Date Published: November 25, 2008
Publisher: Public Library of Science
Author(s): Maciej F Boni, Caroline O Buckee, Nicholas J White
Abstract: Maciej Boni and colleagues discuss a new model exploring how a switch in antimalarial drug use to artemisinin-based combination therapies will affect malaria prevalence and incidence in endemic regions.
Partial Text: The renewed focus on malaria control and eradication in recent years has shifted the design of malaria control programs away from short-term, local solutions towards more wide-ranging and long-term strategies. This new era of malaria control will require sustained commitment and funding, with proposed control programs being evaluated in terms of geographic scope and long-term feasibility . Because this type of evaluation cannot be done experimentally, mathematical modeling has emerged as a popular tool for comparing the possible strategies for the control and elimination of malaria.
In this issue of PLoS Medicine, Lucy Okell and colleagues present a mathematical model exploring how a switch in antimalarial drug use to artemisinin-based combination therapies (ACT) will affect malaria prevalence and incidence in endemic regions . ACTs, increasingly used as a first-line treatment for uncomplicated malaria, work rapidly and act on the transmission stages of the parasite. Their role in reducing transmission makes them a potentially important component of future malaria elimination and eradication efforts. Theoretical studies of the kind presented by Okell and colleagues provide valuable insights into how best to use ACTs in different regions.

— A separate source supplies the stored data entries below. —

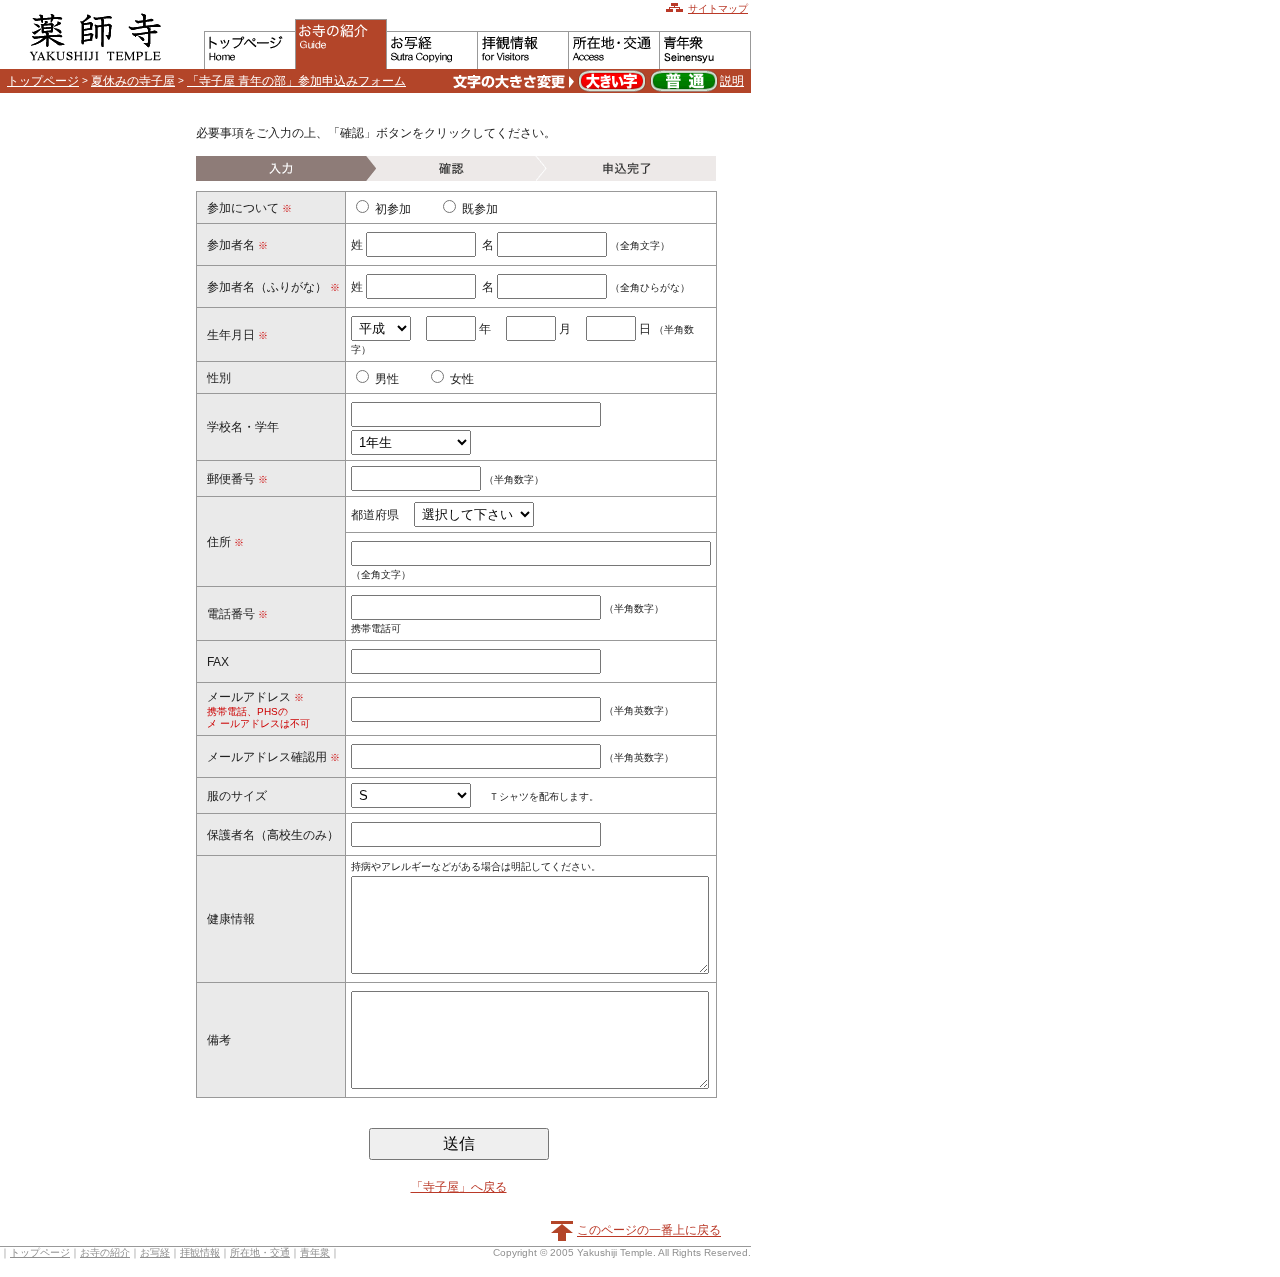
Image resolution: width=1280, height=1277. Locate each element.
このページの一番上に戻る (649, 1231)
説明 (732, 81)
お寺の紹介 (105, 1252)
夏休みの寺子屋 (133, 81)
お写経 (155, 1252)
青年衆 (315, 1252)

We predict an increase in malaria mathematical modeling and a danger of increased confusion among policy makers as each investigation strives for a novel result of “interest.” Malaria models predictably generate heat, but less often light. The keys to a sound and understandable modeling conclusion are appropriate design, working within the model’s assumptions, a careful analysis of the model’s sensitivity to these assumptions, and a clear statement of the model’s limitations. Following these basic precepts will make modeling accessible to the medical and public health communities, who need to trust and understand the modelers’ recommendations. In predicting the effects of antimalarial drugs on malaria incidence and prevalence, we have to be clear that our estimates of transmission dynamics, and in particular the effects of antimalarial drugs on malaria transmission and their interaction with host immunity, are poor. Research on this critical area has not kept up with developments in other areas of malaria research.